> _WHAT THIS TASK INVOLVES_
The answer must be an exact copy of every record.

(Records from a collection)

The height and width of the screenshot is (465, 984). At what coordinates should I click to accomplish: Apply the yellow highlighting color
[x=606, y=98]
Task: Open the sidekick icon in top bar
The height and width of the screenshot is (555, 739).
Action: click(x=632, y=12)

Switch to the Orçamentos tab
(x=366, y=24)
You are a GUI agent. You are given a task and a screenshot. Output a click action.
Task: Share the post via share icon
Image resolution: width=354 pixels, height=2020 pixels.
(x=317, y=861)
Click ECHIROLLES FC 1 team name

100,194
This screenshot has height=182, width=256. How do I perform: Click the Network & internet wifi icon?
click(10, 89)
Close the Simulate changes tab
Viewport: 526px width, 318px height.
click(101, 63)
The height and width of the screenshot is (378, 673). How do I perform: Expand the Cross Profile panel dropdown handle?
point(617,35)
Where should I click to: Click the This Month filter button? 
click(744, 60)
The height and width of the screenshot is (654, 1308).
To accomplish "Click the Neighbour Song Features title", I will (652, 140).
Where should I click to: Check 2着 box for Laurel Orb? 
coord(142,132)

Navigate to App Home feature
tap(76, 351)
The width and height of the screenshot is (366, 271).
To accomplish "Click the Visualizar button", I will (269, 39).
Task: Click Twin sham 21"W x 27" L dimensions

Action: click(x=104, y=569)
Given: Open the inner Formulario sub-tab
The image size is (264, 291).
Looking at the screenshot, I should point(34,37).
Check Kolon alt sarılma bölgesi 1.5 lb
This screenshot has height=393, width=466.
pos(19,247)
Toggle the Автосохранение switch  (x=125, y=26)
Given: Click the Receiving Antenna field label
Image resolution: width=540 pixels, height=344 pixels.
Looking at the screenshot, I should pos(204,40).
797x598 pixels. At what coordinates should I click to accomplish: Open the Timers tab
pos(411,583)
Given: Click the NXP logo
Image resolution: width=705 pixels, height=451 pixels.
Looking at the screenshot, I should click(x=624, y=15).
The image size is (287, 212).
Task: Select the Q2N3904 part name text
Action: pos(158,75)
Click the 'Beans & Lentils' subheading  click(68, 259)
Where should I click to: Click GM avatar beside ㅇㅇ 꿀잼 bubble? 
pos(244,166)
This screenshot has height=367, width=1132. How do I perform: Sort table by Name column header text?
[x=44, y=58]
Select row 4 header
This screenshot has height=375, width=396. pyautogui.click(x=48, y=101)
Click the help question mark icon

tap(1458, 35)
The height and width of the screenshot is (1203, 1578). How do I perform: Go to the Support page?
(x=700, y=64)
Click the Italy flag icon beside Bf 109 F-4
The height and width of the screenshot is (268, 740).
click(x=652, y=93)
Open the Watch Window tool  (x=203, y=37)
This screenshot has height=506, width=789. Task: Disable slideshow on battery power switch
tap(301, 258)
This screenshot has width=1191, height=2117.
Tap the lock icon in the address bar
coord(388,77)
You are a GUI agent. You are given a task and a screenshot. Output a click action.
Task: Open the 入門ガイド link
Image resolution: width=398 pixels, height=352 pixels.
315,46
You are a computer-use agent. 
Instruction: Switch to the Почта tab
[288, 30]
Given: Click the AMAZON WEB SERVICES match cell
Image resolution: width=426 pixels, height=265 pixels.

> _RESPONSE TO THE EXERCISE_
The height and width of the screenshot is (465, 984). At what coordinates should I click to accomplish: Apply the yellow highlighting color
[x=606, y=98]
Task: Open the sidekick icon in top bar
The height and width of the screenshot is (555, 739).
Action: click(x=632, y=12)

Switch to the Orçamentos tab
(x=366, y=24)
You are a GUI agent. You are given a task and a screenshot. Output a click action.
Task: Share the post via share icon
Image resolution: width=354 pixels, height=2020 pixels.
(x=317, y=861)
Click ECHIROLLES FC 1 team name

100,194
This screenshot has height=182, width=256. How do I perform: Click the Network & internet wifi icon?
click(10, 89)
Close the Simulate changes tab
Viewport: 526px width, 318px height.
click(101, 63)
The height and width of the screenshot is (378, 673). How do I perform: Expand the Cross Profile panel dropdown handle?
point(617,35)
Where should I click to: Click the This Month filter button? 
click(744, 60)
The height and width of the screenshot is (654, 1308).
To accomplish "Click the Neighbour Song Features title", I will (652, 140).
Where should I click to: Check 2着 box for Laurel Orb? 
coord(142,132)

Navigate to App Home feature
tap(76, 351)
The width and height of the screenshot is (366, 271).
To accomplish "Click the Visualizar button", I will (269, 39).
Task: Click Twin sham 21"W x 27" L dimensions

Action: click(x=104, y=569)
Given: Open the inner Formulario sub-tab
The image size is (264, 291).
Looking at the screenshot, I should point(34,37).
Check Kolon alt sarılma bölgesi 1.5 lb
This screenshot has height=393, width=466.
pos(19,247)
Toggle the Автосохранение switch  (x=125, y=26)
Given: Click the Receiving Antenna field label
Image resolution: width=540 pixels, height=344 pixels.
Looking at the screenshot, I should pos(204,40).
797x598 pixels. At what coordinates should I click to accomplish: Open the Timers tab
pos(411,583)
Given: Click the NXP logo
Image resolution: width=705 pixels, height=451 pixels.
Looking at the screenshot, I should click(x=624, y=15).
The image size is (287, 212).
Task: Select the Q2N3904 part name text
Action: pos(158,75)
Click the 'Beans & Lentils' subheading  click(68, 259)
Where should I click to: Click GM avatar beside ㅇㅇ 꿀잼 bubble? 
pos(244,166)
This screenshot has height=367, width=1132. How do I perform: Sort table by Name column header text?
[x=44, y=58]
Select row 4 header
This screenshot has height=375, width=396. pyautogui.click(x=48, y=101)
Click the help question mark icon

tap(1458, 35)
The height and width of the screenshot is (1203, 1578). How do I perform: Go to the Support page?
(x=700, y=64)
Click the Italy flag icon beside Bf 109 F-4
The height and width of the screenshot is (268, 740).
click(x=652, y=93)
Open the Watch Window tool  (x=203, y=37)
This screenshot has height=506, width=789. Task: Disable slideshow on battery power switch
tap(301, 258)
This screenshot has width=1191, height=2117.
Tap the lock icon in the address bar
coord(388,77)
You are a GUI agent. You are given a task and a screenshot. Output a click action.
Task: Open the 入門ガイド link
Image resolution: width=398 pixels, height=352 pixels.
315,46
You are a computer-use agent. 
Instruction: Switch to the Почта tab
[288, 30]
Given: Click the AMAZON WEB SERVICES match cell
Image resolution: width=426 pixels, height=265 pixels.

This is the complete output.